# COVID-19 Data Visualizations W/ Plotly

Creator: Teran Hembry

This notebook works with a dataset from https://ourworldindata.org/covid-deaths that touches on our global pandemic of COVID-19.
Throughout this notebook, there will be mulitple visualizations that display infection hotspots across the globe and the impact of the virus against our populations.

The data will be visualized through Python 3 libraries including matplotlib and plotly.



 -

To begin, first import all of the following libraries:


In [7]:

# To read data
import pandas as pd

# For data visualzation
import numpy as np
import matplotlib.pyplot as plt
%matplotlib inline
import plotly.express as px


The file used in this project is labeled as "covid_deaths.csv"

Select the following columns from the dataset to create a dataframe:
iso_code, location, date, total_cases, new_cases, total_deaths, and population.

Convert columns 'total_cases', 'new_cases', 'total_deaths', and 'population' from string to float.

In [50]:
covidds = pd.read_csv('covid_deaths.csv')
df = covidds[['iso_code','location', 'continent', 'date', 'total_cases', 'new_cases', 'total_deaths', 'population']]

# Converting columns from strings to float
dict_column_types = {'total_cases': float,'new_cases': float, 'total_deaths': float, 'population': float}
df = df.astype(dict_column_types)

#Converting the date column into datetime
df['date'] = df['date'].astype('datetime64[ns]')

# Creating a new columns which represent percent of the population infected and the population death percentage
df['perc_pop_infected'] = (df['total_cases'] / df['population'])*100
df['pop_death_perc'] = (df['total_deaths'] / df['population'])*100


df.head()

Unnamed: 0,iso_code,location,continent,date,total_cases,new_cases,total_deaths,population,perc_pop_infected,pop_death_perc
0,AFG,Afghanistan,Asia,2020-02-24,5.0,5.0,,39835428.0,1.3e-05,
1,AFG,Afghanistan,Asia,2020-02-25,5.0,0.0,,39835428.0,1.3e-05,
2,AFG,Afghanistan,Asia,2020-02-26,5.0,0.0,,39835428.0,1.3e-05,
3,AFG,Afghanistan,Asia,2020-02-27,5.0,0.0,,39835428.0,1.3e-05,
4,AFG,Afghanistan,Asia,2020-02-28,5.0,0.0,,39835428.0,1.3e-05,


# Global Data

In [51]:
# Reframe data used to show records from 3/16/2022
gdata = df[df['date'] == '2022-03-16'][['iso_code','location','continent','total_cases', 'perc_pop_infected','total_deaths','pop_death_perc']]
condata = df[df['location'].isin(['Europe', 'Africa', 'North America', 'South America', 'Asia', 'Australia'])]
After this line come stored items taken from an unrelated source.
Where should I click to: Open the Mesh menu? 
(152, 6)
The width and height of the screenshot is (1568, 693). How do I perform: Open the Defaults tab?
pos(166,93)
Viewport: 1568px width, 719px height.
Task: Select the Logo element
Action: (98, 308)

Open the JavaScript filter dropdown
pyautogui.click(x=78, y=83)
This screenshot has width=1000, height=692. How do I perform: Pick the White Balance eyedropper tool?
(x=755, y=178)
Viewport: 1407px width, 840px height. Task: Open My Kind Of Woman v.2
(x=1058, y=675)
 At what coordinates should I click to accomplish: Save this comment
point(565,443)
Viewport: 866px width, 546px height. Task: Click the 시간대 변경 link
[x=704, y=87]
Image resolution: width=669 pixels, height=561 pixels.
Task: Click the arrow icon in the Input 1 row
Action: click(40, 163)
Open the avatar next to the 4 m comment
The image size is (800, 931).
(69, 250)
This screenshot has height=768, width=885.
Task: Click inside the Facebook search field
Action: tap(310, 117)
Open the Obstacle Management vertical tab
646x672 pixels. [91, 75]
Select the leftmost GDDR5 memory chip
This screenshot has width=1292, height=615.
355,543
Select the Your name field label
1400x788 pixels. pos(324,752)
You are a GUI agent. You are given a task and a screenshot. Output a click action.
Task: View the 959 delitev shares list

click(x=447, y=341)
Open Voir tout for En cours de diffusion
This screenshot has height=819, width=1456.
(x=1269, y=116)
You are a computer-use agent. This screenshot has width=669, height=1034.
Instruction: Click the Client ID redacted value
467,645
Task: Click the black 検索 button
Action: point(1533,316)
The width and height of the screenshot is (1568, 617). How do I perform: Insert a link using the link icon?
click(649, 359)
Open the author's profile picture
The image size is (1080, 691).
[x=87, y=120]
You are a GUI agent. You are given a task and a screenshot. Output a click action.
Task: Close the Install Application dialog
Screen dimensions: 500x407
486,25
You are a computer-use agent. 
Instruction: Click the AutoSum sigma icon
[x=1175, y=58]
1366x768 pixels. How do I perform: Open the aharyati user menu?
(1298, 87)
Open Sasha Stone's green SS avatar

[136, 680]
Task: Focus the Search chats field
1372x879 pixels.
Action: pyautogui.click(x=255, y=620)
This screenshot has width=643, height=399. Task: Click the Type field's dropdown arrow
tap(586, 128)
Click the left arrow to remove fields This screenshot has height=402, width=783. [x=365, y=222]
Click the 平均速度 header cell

# Figure 1 displays the growth of COVID cases over time
fig1 = px.line(condata, x = 'date',y = 'total_cases', color = 'location',
              labels={'date':'Date', 'total_cases':'COVID-19 Cases', 'location':'Continents'},
              title = '1.  Global COVID-19 Cases Over Time')
fig1.show()

In [39]:


# Figure 2A displays the highest record of COVID-19 cases by country
fig2A = px.choropleth(gdata, locations="iso_code",
                    color="total_cases", # total count of COVID cases
                    hover_name="location", # column to add to hover information
                    range_color=(0, 50000000),
                    color_continuous_scale="deep",
                   title = "2A.  2022 COVID-19 Cases by Country",
                   labels = {'total_cases' : 'COVID Cases'})
fig2A.show()


#Figure 2B displays the highest record of COVID-19 deaths by country
fig2B = px.choropleth(gdata, locations="iso_code",
                    color="total_deaths", # total count of COVID cases
                    hover_name="location", # column to add to hover information
                    range_color=(0, 1000000),
                    color_continuous_scale="reds",
                   title = "2B.  2022 COVID-19 Death Count by Country",
                   labels = {'total_deaths' : 'COVID Related Deaths'})
fig2B.show()

From the figures above, we see that countries displayed with darker shades are common amongst figures 2A and 2B. By looking at the similar locations, this can partially prove a correlation between COVID cases and COVID deaths.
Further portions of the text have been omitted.